High-altitude illness represents a spectrum of clinical entities with neurologic and pulmonary manifestations that overlap presentations and share elements of pathophysiology. Acute mountain sickness (AMS) is the relatively benign and self-limited presentation, whereas high-altitude pulmonary edema (HAPE) and high-altitude cerebral edema (HACE) represent the potentially life-threatening manifestations.


  • Altitude illness common with rapid ascent to moderate altitude (8,000 to 11,500 feet); most serious cases occur at very high altitude (11,500 to 18,000 feet).
  • Children risk developing altitude illness when travelling to high locations with their families.


  • Children have the same or lower incidence of altitude illness as adults.
  • The rapid ascent profile associated with air travel to high-altitude locations results in higher AMS rates. Among skiers who fly or drive to resorts in the western United States, AMS frequency is approximately 25%.
  • HACE is extremely rare in children primarily occurring after prolonged stays at very high altitudes; a place most children should not be
  • HAPE frequency in children is <1% with primary ascent, but reentry HAPE may occur in 6–17% of children who are permanent altitude residents. A concurrent viral illness increases risk.
  • In most cases, altitude illness can be prevented by employing proper precautions and/or instituting early treatment before any serious illness occurs.

Risk Factors

  • Incidence depends on rate of ascent, sleeping altitude, degree of physical exertion, cold weather, and previous altitude exposure.
  • Individual (genetic) susceptibility plays a key role in risk assessment. Children with a previous history of AMS and HAPE can experience similar symptoms with similar ascent profiles.
  • Underlying medical conditions resulting in hypoxia sensitivity or pulmonary hypertension are significant risk factors: acute respiratory infection or otitis, incomplete postnatal circulatory transition (term infants <6 weeks of age or premies <46 weeks postconceptual age), atrial or ventricular septal defects, PFO, PDA, pulmonary vein stenosis, congenital absence of pulmonary artery, pulmonary hypertension, obstructive sleep apnea, cystic fibrosis, hypoplastic lung, Down syndrome, sickle cell disease, and children <1 year of age with a history of oxygen requirement or pulmonary hypertension
  • Reentry HAPE risk in residents from >9,000 feet that travel to low altitude for short period and return home

General Prevention

  • Assess risk factors and plan rate of ascent:
    • Slow ascent is the best prevention strategy; sleeping altitude: ideally first night no higher than 9,200 feet and then 2 to 3 nights at 8,200 to 9,800 feet, with subsequent increases limited to 1,500 feet each night and 1 extra day without ascent for every 3,000 feet gained
  • Formulation of emergency communication and evacuation plan
    • Difficult descent situations (i.e., additional ascent needed before descent possible) should be avoided.
    • Cell or satellite communication may fail.
  • Prompt recognition of symptoms
    • Train parents in symptom recognition and treatment principles.


  • Severe AMS/HACE: rising intracranial volume and pressure from vasogenic edema (HACE).
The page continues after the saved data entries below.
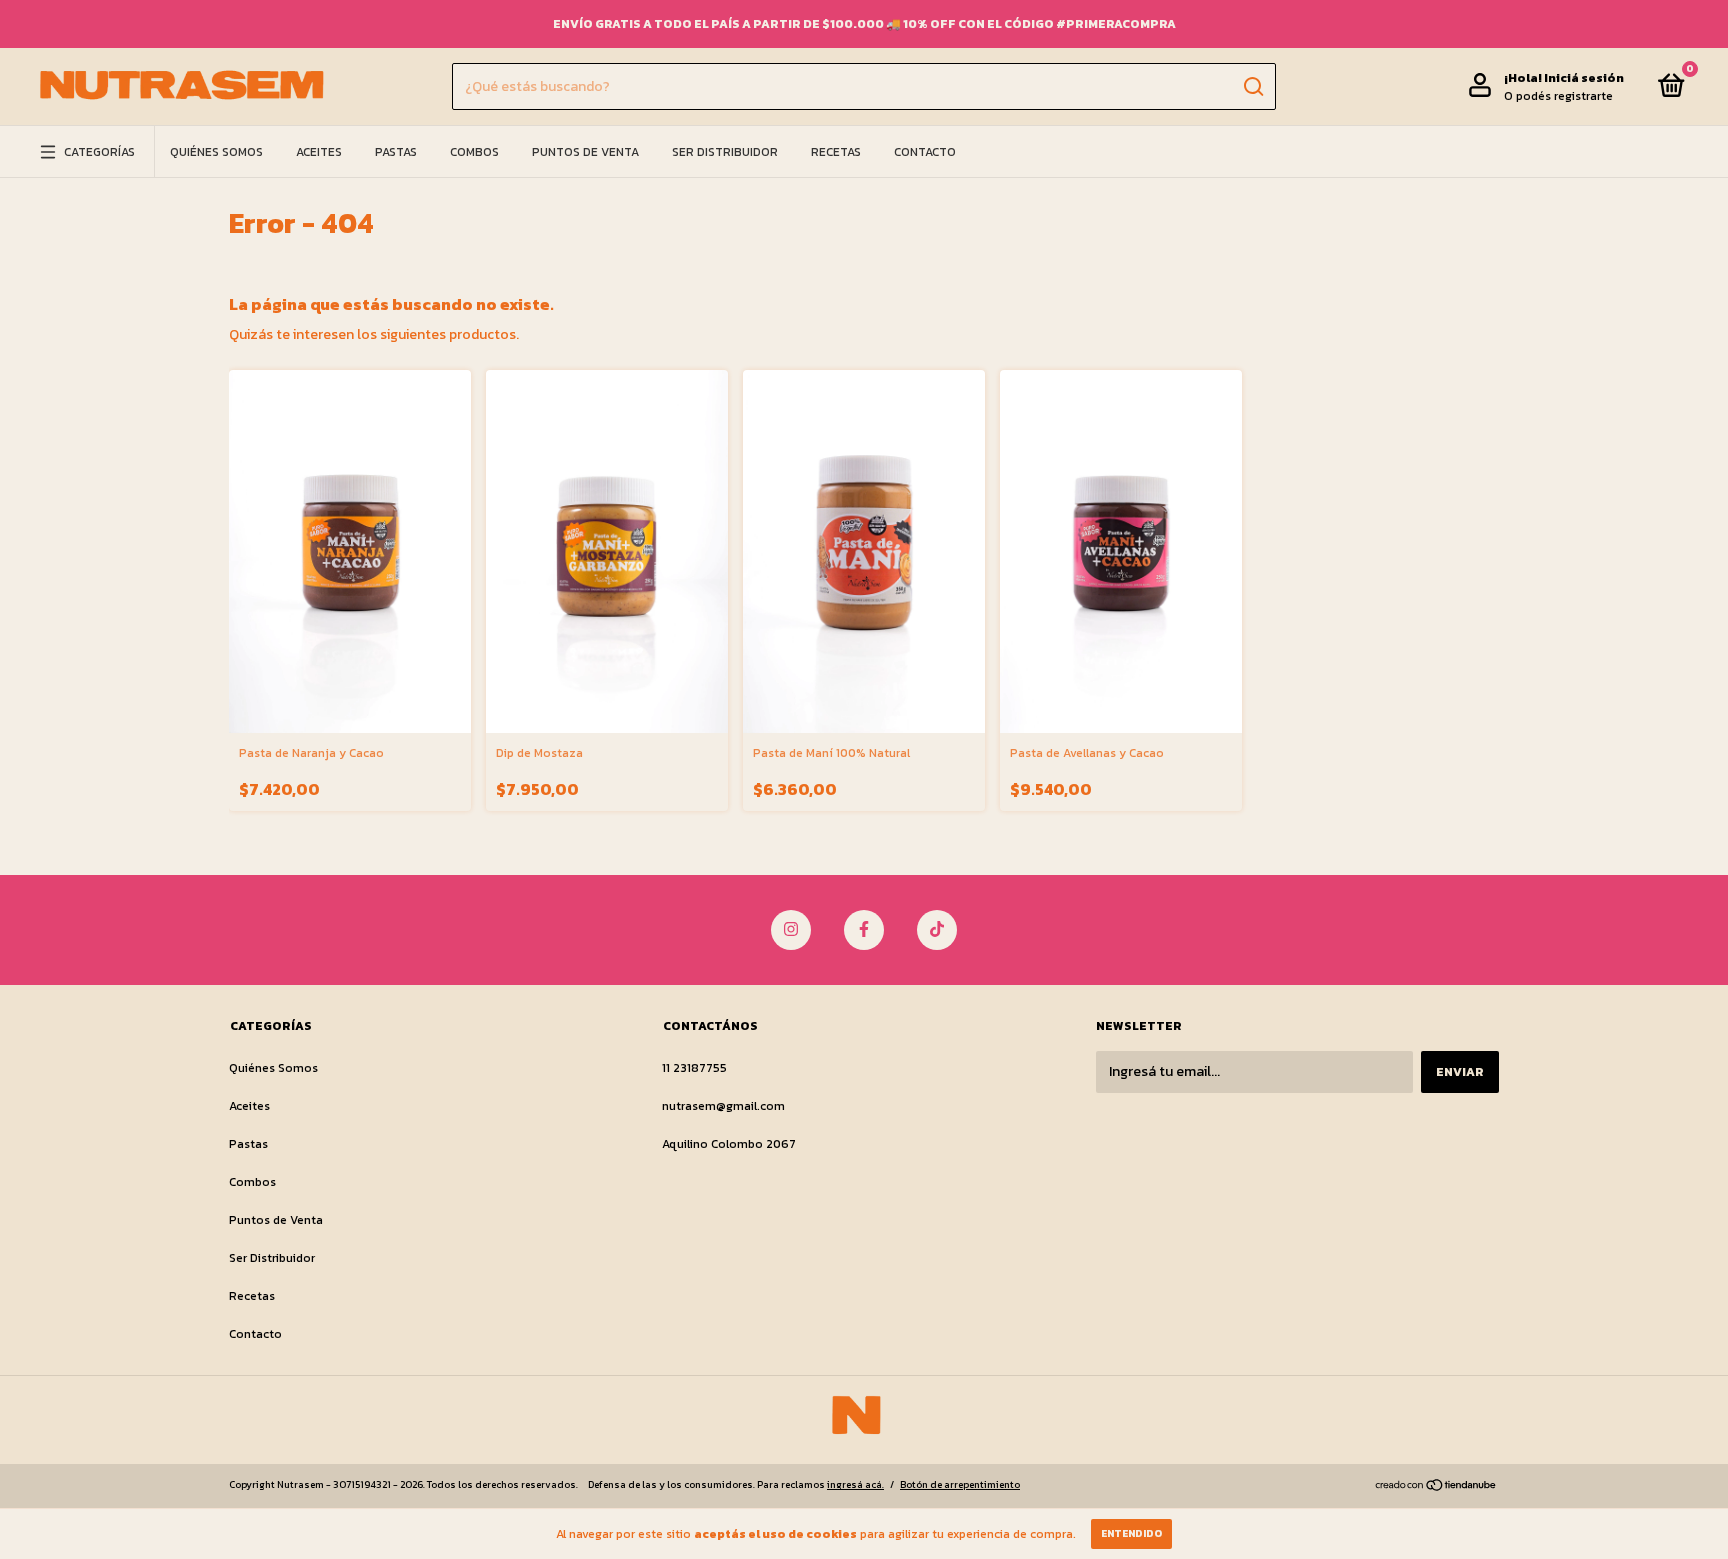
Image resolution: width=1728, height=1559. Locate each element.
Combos (474, 152)
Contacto (925, 152)
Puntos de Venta (585, 152)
Mechanism for mild AMS remains unclear. A “tight-fitting” CNS within the skull and spine has less ability to buffer early edema. Activation of the trigeminovascular system may play a role.
  • HAPE: elevated pulmonary artery pressure, uneven vasoconstriction, pulmonary overperfusion injury and leakage, inflammation, and impaired alveolar fluid clearance
  • Among children who reside at high altitude, reentry HAPE decreases with increasing age suggesting a role in pulmonary vasculature remodeling.